El ataque pone inmediatamente la cadena de suministro de energía de la región en alerta máxima. La refinería de Haifa es un activo crucial para el mercado energético interno de Israel, y cualquier interrupción de sus operaciones tiene consecuencias logísticas y económicas inmediatas. Para los inversores globales, el evento inyecta una prima de riesgo geopolítico sustancial en los mercados petroleros, que son altamente sensibles a las amenazas de suministro provenientes de Oriente Medio.
Se intensifican los ataques a la infraestructura energética del Golfo
El ataque a Haifa no es un incidente aislado, sino parte de un conflicto que se está expandiendo rápidamente. Solo dos días antes, el 5 de marzo, un ataque con misiles iraníes provocó un gran incendio en la principal refinería estatal Bapco Energies en Bahréin. Aunque los funcionarios bareiníes informaron que el incendio fue contenido sin heridos, el evento demuestra un patrón claro de ataques a centros vitales de producción y procesamiento de energía en todo el Golfo.
Los informes indican que el conflicto más amplio se ha intensificado durante seis días, lo que ha provocado al menos 13 muertes en la región del Golfo. También se han reportado explosiones en importantes centros comerciales como Dubái y Doha, con defensas aéreas activadas en respuesta a las amenazas de misiles. Este asalto sostenido y multifrente contra objetivos militares y económicos crea una profunda incertidumbre para el transporte, la producción de energía y la estabilidad regional, amenazando con desencadenar una escasez de suministro más amplia.
Israel promete una 'Nueva Etapa' a medida que aumentan las tensiones regionales
En respuesta a la escalada de ataques, los funcionarios militares israelíes han señalado una postura más agresiva. Las Fuerzas de Defensa de Israel (FDI) anunciaron que están pasando a una “nueva etapa” de su campaña contra Irán, prometiendo intensificar los ataques a las capacidades militares del régimen. Esta retórica se alinea con las declaraciones de funcionarios estadounidenses que esperan que el poder de fuego sobre Irán “aumente drásticamente”, apuntando hacia una fase más prolongada y destructiva del conflicto.

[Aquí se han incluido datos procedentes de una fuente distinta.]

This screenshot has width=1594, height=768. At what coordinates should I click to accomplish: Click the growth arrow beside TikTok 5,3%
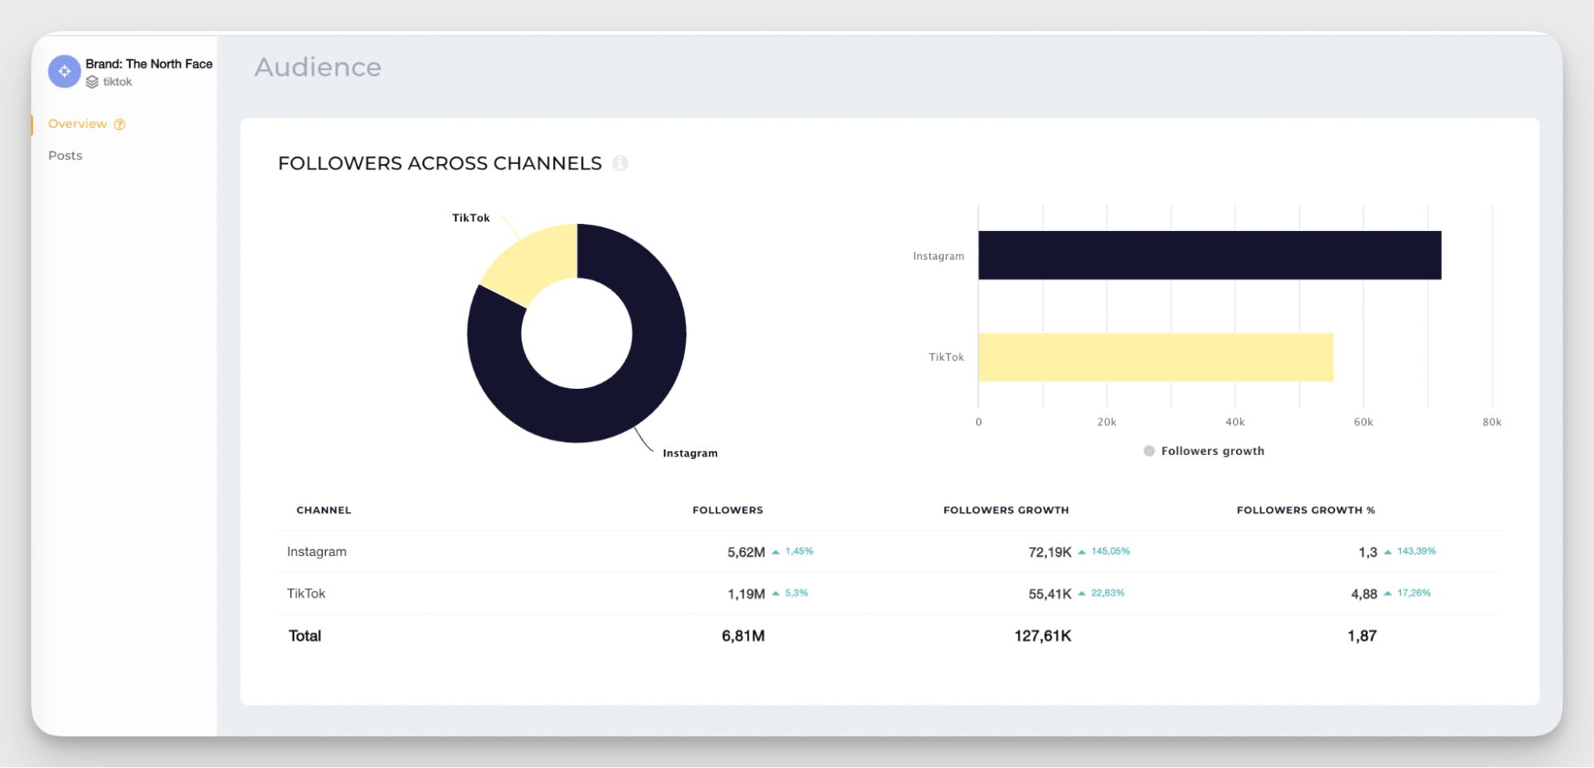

La postura militar endurecida de Israel y sus aliados sugiere que es poco probable que el conflicto se reduzca a corto plazo. Para los mercados, esta perspectiva implica una volatilidad sostenida. Las amenazas directas a la infraestructura petrolera, combinadas con el potencial de interrupciones en las principales rutas marítimas como el Estrecho de Ormuz, crean un entorno bajista para las acciones globales y uno decididamente alcista para el petróleo crudo y otros activos de refugio seguro.